El Gobierno nacional puso en marcha la reglamentación del Régimen Penal Tributario y del Procedimiento Tributario, conocido como Ley de Inocencia Fiscal, con el objetivo de incentivar el uso de los llamados “dólares del colchón” y promover la incorporación de esos fondos al circuito formal de la economía.
La normativa —que comenzará a regir una vez publicada en el Boletín Oficial— modifica el Régimen Penal Tributario y el Código Civil y Comercial, flexibiliza controles patrimoniales y apunta a que los contribuyentes cumplan con la facturación declarada ante la Agencia de Recaudación y Control Aduanero (ARCA).
Entre los cambios más destacados, se elevaron significativamente los umbrales para que se configure la evasión fiscal: la evasión simple pasa de $1,5 millones a $100 millones y la evasión agravada de $15 millones a $1.000 millones. Además, se redujo el plazo de prescripción de delitos tributarios de cinco a tres años, y se estableció que la evasión dejará de ser automáticamente un delito penal si el contribuyente regulariza su situación pagando la deuda sin enfrentar una causa penal.
Para poder adherirse al régimen, los contribuyentes deben cumplir ciertos requisitos, como tener ingresos anuales de hasta $1.000 millones, un patrimonio de hasta $10.000 millones y no ser Gran Contribuyente Nacional.
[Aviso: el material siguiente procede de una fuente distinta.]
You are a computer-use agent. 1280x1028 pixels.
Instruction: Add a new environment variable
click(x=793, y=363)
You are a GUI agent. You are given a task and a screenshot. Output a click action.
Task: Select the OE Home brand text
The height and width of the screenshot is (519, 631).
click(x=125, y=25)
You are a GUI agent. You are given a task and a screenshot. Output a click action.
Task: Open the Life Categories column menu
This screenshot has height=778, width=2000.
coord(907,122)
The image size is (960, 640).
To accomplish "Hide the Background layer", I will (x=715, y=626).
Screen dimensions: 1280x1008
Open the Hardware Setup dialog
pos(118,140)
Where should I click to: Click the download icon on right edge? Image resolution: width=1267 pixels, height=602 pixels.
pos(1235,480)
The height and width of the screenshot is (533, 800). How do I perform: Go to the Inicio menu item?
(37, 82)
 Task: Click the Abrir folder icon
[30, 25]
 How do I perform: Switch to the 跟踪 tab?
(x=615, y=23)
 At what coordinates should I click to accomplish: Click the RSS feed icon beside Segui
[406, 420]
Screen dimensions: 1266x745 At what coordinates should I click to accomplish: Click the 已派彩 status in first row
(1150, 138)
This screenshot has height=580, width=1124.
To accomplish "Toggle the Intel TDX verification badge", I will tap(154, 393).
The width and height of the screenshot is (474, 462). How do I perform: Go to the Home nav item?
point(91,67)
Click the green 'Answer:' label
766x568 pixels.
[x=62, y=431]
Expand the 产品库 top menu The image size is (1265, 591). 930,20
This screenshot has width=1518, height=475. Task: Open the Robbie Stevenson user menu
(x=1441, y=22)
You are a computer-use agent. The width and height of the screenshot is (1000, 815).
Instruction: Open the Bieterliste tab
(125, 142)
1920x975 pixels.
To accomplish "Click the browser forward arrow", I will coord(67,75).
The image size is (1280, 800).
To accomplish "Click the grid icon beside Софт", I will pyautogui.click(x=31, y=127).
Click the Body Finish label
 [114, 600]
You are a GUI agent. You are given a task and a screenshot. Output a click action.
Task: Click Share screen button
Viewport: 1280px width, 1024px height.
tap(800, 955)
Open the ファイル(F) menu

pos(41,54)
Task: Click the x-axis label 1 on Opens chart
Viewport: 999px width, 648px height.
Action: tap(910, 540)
ARCA pondrá a disposición declaraciones juradas simplificadas precargadas que podrán ser revisadas y presentadas por el contribuyente, cuyo pago y presentación en término tendrán un efecto liberatorio respecto del Impuesto a las Ganancias del período fiscal base.
Según el organismo recaudador, la medida “vuelve la libertad a los argentinos de usar su dinero sin dar explicaciones”, con la intención de fortalecer la previsibilidad fiscal y reducir la litigiosidad.